*Problem description:* So that nothing is lost, restate each entry exactly as supplied.

*** Given data ***

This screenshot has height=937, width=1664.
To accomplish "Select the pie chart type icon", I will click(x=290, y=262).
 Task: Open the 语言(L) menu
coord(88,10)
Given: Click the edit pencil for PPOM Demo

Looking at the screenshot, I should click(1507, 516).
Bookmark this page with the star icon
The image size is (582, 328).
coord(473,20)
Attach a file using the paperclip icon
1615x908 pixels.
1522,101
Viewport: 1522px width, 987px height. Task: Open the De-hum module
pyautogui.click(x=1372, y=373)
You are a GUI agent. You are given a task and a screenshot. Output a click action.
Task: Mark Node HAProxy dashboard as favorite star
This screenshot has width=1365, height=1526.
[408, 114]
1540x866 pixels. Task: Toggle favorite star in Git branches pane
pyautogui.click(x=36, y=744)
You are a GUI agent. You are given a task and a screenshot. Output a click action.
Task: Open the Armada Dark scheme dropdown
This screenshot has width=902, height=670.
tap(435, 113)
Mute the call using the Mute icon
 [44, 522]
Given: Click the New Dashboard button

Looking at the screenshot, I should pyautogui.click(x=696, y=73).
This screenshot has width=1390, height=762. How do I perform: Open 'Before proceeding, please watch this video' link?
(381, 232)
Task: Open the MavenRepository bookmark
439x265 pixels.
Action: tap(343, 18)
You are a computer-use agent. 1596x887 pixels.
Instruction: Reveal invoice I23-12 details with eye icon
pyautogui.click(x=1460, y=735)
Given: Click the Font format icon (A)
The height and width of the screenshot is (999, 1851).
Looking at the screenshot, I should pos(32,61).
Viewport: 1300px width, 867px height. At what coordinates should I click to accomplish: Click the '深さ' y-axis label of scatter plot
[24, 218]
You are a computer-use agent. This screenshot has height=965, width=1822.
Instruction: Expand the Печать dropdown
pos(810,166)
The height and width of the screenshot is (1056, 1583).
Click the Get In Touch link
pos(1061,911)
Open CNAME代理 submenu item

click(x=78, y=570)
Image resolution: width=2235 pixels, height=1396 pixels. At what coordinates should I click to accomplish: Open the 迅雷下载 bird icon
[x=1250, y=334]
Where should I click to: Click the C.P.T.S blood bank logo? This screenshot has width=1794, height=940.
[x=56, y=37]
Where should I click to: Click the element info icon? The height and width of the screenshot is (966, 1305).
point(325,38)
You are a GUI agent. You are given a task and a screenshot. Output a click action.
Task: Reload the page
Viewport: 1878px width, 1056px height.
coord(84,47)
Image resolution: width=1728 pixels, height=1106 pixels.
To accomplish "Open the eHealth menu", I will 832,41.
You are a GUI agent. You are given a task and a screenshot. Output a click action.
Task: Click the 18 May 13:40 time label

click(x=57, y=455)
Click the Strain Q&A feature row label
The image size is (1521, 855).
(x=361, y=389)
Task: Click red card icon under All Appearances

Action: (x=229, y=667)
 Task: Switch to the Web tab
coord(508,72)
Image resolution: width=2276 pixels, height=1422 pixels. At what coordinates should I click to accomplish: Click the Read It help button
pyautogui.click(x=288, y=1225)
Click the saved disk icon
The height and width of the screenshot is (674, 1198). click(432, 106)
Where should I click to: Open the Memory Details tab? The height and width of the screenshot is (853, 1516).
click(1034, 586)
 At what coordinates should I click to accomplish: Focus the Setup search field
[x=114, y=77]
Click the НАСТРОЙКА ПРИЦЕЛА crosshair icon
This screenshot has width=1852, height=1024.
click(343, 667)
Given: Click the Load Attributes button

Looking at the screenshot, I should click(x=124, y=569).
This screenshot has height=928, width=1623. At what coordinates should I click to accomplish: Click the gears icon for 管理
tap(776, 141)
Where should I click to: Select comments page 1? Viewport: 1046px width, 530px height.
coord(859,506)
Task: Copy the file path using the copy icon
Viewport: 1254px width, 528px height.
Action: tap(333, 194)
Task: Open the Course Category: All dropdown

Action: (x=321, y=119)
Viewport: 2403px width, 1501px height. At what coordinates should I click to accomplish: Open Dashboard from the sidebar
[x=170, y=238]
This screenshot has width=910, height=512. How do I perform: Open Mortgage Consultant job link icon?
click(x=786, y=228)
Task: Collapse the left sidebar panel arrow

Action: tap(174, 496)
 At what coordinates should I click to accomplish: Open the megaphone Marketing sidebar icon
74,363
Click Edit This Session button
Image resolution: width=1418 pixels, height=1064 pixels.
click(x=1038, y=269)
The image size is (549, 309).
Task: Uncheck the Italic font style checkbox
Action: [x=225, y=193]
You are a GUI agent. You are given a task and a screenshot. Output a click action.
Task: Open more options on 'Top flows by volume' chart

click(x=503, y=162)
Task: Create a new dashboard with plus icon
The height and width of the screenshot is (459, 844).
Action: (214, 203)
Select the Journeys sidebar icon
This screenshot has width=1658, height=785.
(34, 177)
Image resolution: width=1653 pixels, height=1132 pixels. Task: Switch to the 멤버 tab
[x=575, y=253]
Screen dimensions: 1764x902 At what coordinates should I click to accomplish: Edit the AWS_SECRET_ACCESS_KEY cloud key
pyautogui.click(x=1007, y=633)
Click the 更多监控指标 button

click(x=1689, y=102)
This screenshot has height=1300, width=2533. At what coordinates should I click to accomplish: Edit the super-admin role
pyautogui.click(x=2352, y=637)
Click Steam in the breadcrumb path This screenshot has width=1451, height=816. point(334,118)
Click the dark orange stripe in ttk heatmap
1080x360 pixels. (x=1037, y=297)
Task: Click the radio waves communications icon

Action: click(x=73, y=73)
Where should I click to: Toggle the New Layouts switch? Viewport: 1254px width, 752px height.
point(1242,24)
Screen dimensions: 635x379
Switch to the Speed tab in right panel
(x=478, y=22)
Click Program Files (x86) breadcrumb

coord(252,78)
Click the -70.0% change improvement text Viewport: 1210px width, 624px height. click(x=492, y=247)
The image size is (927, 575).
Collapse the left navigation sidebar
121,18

*** End of Given data ***

*Output of the task:*
This screenshot has height=937, width=1664.
To accomplish "Select the pie chart type icon", I will click(x=290, y=262).
 Task: Open the 语言(L) menu
coord(88,10)
Given: Click the edit pencil for PPOM Demo

Looking at the screenshot, I should click(1507, 516).
Bookmark this page with the star icon
The image size is (582, 328).
coord(473,20)
Attach a file using the paperclip icon
1615x908 pixels.
1522,101
Viewport: 1522px width, 987px height. Task: Open the De-hum module
pyautogui.click(x=1372, y=373)
You are a GUI agent. You are given a task and a screenshot. Output a click action.
Task: Mark Node HAProxy dashboard as favorite star
This screenshot has width=1365, height=1526.
[408, 114]
1540x866 pixels. Task: Toggle favorite star in Git branches pane
pyautogui.click(x=36, y=744)
You are a GUI agent. You are given a task and a screenshot. Output a click action.
Task: Open the Armada Dark scheme dropdown
This screenshot has width=902, height=670.
tap(435, 113)
Mute the call using the Mute icon
 [44, 522]
Given: Click the New Dashboard button

Looking at the screenshot, I should pyautogui.click(x=696, y=73).
This screenshot has width=1390, height=762. How do I perform: Open 'Before proceeding, please watch this video' link?
(381, 232)
Task: Open the MavenRepository bookmark
439x265 pixels.
Action: tap(343, 18)
You are a computer-use agent. 1596x887 pixels.
Instruction: Reveal invoice I23-12 details with eye icon
pyautogui.click(x=1460, y=735)
Given: Click the Font format icon (A)
The height and width of the screenshot is (999, 1851).
Looking at the screenshot, I should pos(32,61).
Viewport: 1300px width, 867px height. At what coordinates should I click to accomplish: Click the '深さ' y-axis label of scatter plot
[24, 218]
You are a computer-use agent. This screenshot has height=965, width=1822.
Instruction: Expand the Печать dropdown
pos(810,166)
The height and width of the screenshot is (1056, 1583).
Click the Get In Touch link
pos(1061,911)
Open CNAME代理 submenu item

click(x=78, y=570)
Image resolution: width=2235 pixels, height=1396 pixels. At what coordinates should I click to accomplish: Open the 迅雷下载 bird icon
[x=1250, y=334]
Where should I click to: Click the C.P.T.S blood bank logo? This screenshot has width=1794, height=940.
[x=56, y=37]
Where should I click to: Click the element info icon? The height and width of the screenshot is (966, 1305).
point(325,38)
You are a GUI agent. You are given a task and a screenshot. Output a click action.
Task: Reload the page
Viewport: 1878px width, 1056px height.
coord(84,47)
Image resolution: width=1728 pixels, height=1106 pixels.
To accomplish "Open the eHealth menu", I will 832,41.
You are a GUI agent. You are given a task and a screenshot. Output a click action.
Task: Click the 18 May 13:40 time label

click(x=57, y=455)
Click the Strain Q&A feature row label
The image size is (1521, 855).
(x=361, y=389)
Task: Click red card icon under All Appearances

Action: (x=229, y=667)
 Task: Switch to the Web tab
coord(508,72)
Image resolution: width=2276 pixels, height=1422 pixels. At what coordinates should I click to accomplish: Click the Read It help button
pyautogui.click(x=288, y=1225)
Click the saved disk icon
The height and width of the screenshot is (674, 1198). click(432, 106)
Where should I click to: Open the Memory Details tab? The height and width of the screenshot is (853, 1516).
click(1034, 586)
 At what coordinates should I click to accomplish: Focus the Setup search field
[x=114, y=77]
Click the НАСТРОЙКА ПРИЦЕЛА crosshair icon
This screenshot has width=1852, height=1024.
click(343, 667)
Given: Click the Load Attributes button

Looking at the screenshot, I should click(x=124, y=569).
This screenshot has height=928, width=1623. At what coordinates should I click to accomplish: Click the gears icon for 管理
tap(776, 141)
Where should I click to: Select comments page 1? Viewport: 1046px width, 530px height.
coord(859,506)
Task: Copy the file path using the copy icon
Viewport: 1254px width, 528px height.
Action: tap(333, 194)
Task: Open the Course Category: All dropdown

Action: (x=321, y=119)
Viewport: 2403px width, 1501px height. At what coordinates should I click to accomplish: Open Dashboard from the sidebar
[x=170, y=238]
This screenshot has width=910, height=512. How do I perform: Open Mortgage Consultant job link icon?
click(x=786, y=228)
Task: Collapse the left sidebar panel arrow

Action: tap(174, 496)
 At what coordinates should I click to accomplish: Open the megaphone Marketing sidebar icon
74,363
Click Edit This Session button
Image resolution: width=1418 pixels, height=1064 pixels.
click(x=1038, y=269)
The image size is (549, 309).
Task: Uncheck the Italic font style checkbox
Action: [x=225, y=193]
You are a GUI agent. You are given a task and a screenshot. Output a click action.
Task: Open more options on 'Top flows by volume' chart

click(x=503, y=162)
Task: Create a new dashboard with plus icon
The height and width of the screenshot is (459, 844).
Action: (214, 203)
Select the Journeys sidebar icon
This screenshot has width=1658, height=785.
(34, 177)
Image resolution: width=1653 pixels, height=1132 pixels. Task: Switch to the 멤버 tab
[x=575, y=253]
Screen dimensions: 1764x902 At what coordinates should I click to accomplish: Edit the AWS_SECRET_ACCESS_KEY cloud key
pyautogui.click(x=1007, y=633)
Click the 更多监控指标 button

click(x=1689, y=102)
This screenshot has height=1300, width=2533. At what coordinates should I click to accomplish: Edit the super-admin role
pyautogui.click(x=2352, y=637)
Click Steam in the breadcrumb path This screenshot has width=1451, height=816. point(334,118)
Click the dark orange stripe in ttk heatmap
1080x360 pixels. (x=1037, y=297)
Task: Click the radio waves communications icon

Action: click(x=73, y=73)
Where should I click to: Toggle the New Layouts switch? Viewport: 1254px width, 752px height.
point(1242,24)
Screen dimensions: 635x379
Switch to the Speed tab in right panel
(x=478, y=22)
Click Program Files (x86) breadcrumb

coord(252,78)
Click the -70.0% change improvement text Viewport: 1210px width, 624px height. click(x=492, y=247)
The image size is (927, 575).
Collapse the left navigation sidebar
121,18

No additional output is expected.